In the mailing-list message about adding skip scan to nbtree, which field carries the "/* instrumentation */" comment that the reviewer calls unhelpful?

- **Passage shown**
____

Re: Adding skip scan (including MDAM style range skip scan) to nbtree

From: Tomas Vondra <tomas(at)vondra(dot)me>
To: Peter Geoghegan <pg(at)bowt(dot)ie>, Masahiro(dot)Ikeda(at)nttdata(dot)com
Cc: pgsql-hackers(at)lists(dot)postgresql(dot)org, Masao(dot)Fujii(at)nttdata(dot)com
Subject: Re: Adding skip scan (including MDAM style range skip scan) to nbtree
Date: 2024-09-16 22:05:47
Message-ID: 411dad30-47f1-4404-a906-09d8bd94b83b@vondra.me
Views: Raw Message | Whole Thread | Download mbox | Resend email
Thread:
Lists: pgsql-hackers

Hi,

I've been looking at this patch over the couple last days, mostly doing
some stress testing / benchmarking (hence the earlier report) and basic
review. I do have some initial review comments, and the testing produced
some interesting regressions (not sure if those are the cases where
skipscan can't really help, that Peter mentioned he needs to look into).

review
------

First, the review comments - nothing particularly serious, mostly just
cosmetic stuff:

1) v6-0001-Show-index-search-count-in-EXPLAIN-ANALYZE.patch

- I find the places that increment "nsearches" a bit random. Each AM
does it in entirely different place (at least it seems like that to me).
Is there a way make this a bit more consistent?

- I find this comment rather unhelpful:

uint64 btps_nsearches; /* instrumentation */

Instrumentation what? What's the counter for?

- I see _bt_first moved the pgstat_count_index_scan, but doesn't that
mean we skip it if the earlier code does "goto readcomplete"? Shouldn't
that still count as an index scan?

- show_indexscan_nsearches does this:

if (scanDesc && scanDesc->nsearches > 0)

____

- **Record list**
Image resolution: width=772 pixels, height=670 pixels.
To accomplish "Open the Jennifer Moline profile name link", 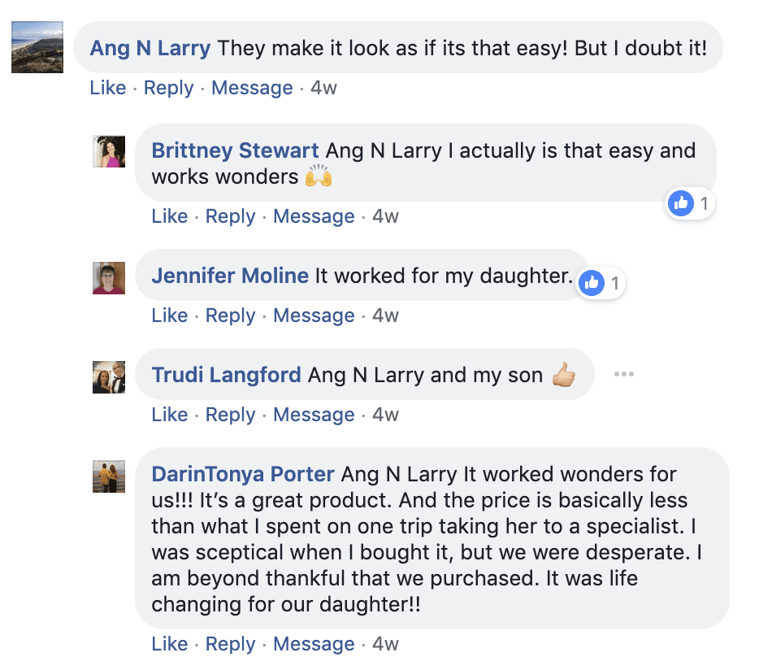I will (x=230, y=276).
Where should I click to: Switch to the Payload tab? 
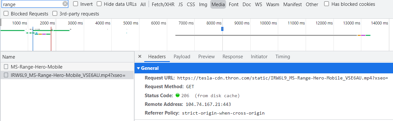pyautogui.click(x=182, y=56)
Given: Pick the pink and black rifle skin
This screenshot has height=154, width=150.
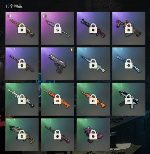Looking at the screenshot, I should (58, 135).
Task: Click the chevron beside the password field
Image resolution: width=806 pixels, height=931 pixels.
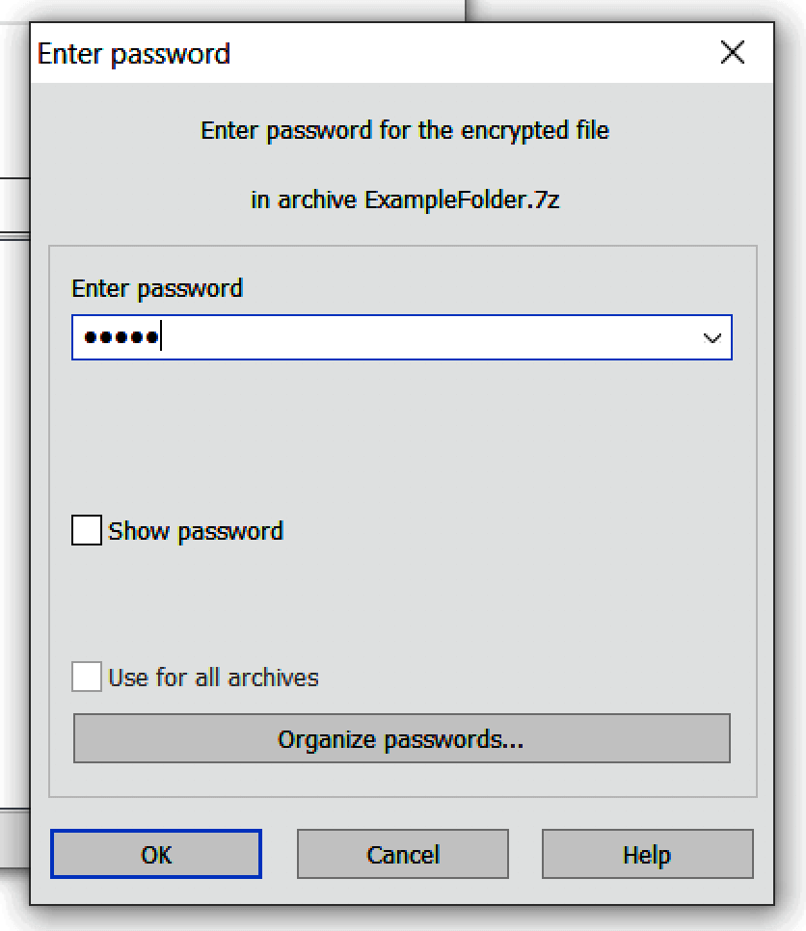Action: [x=712, y=338]
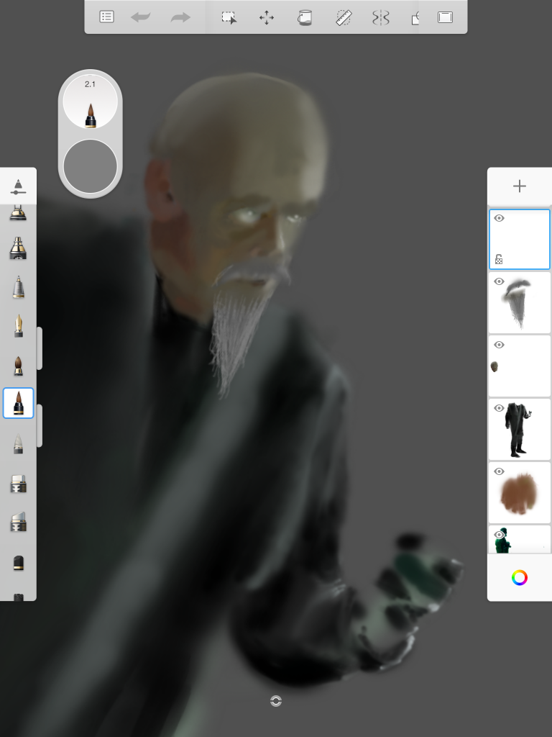The height and width of the screenshot is (737, 552).
Task: Enable the symmetry drawing tool
Action: [381, 17]
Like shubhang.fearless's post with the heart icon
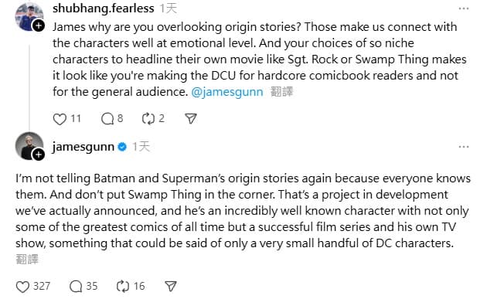Viewport: 487px width, 299px height. coord(60,119)
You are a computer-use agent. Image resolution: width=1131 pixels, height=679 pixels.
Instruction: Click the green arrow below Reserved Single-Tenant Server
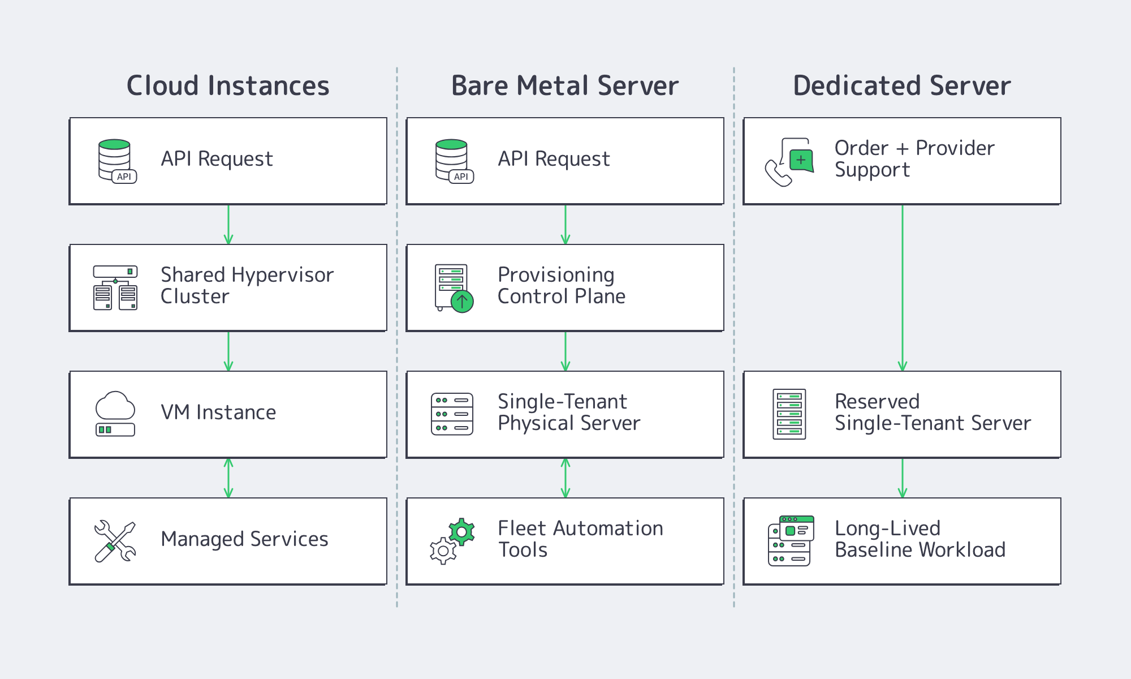tap(901, 478)
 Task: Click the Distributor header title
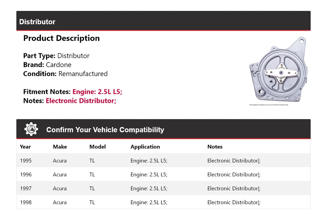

____

- **The answer**
The field is btps_nsearches.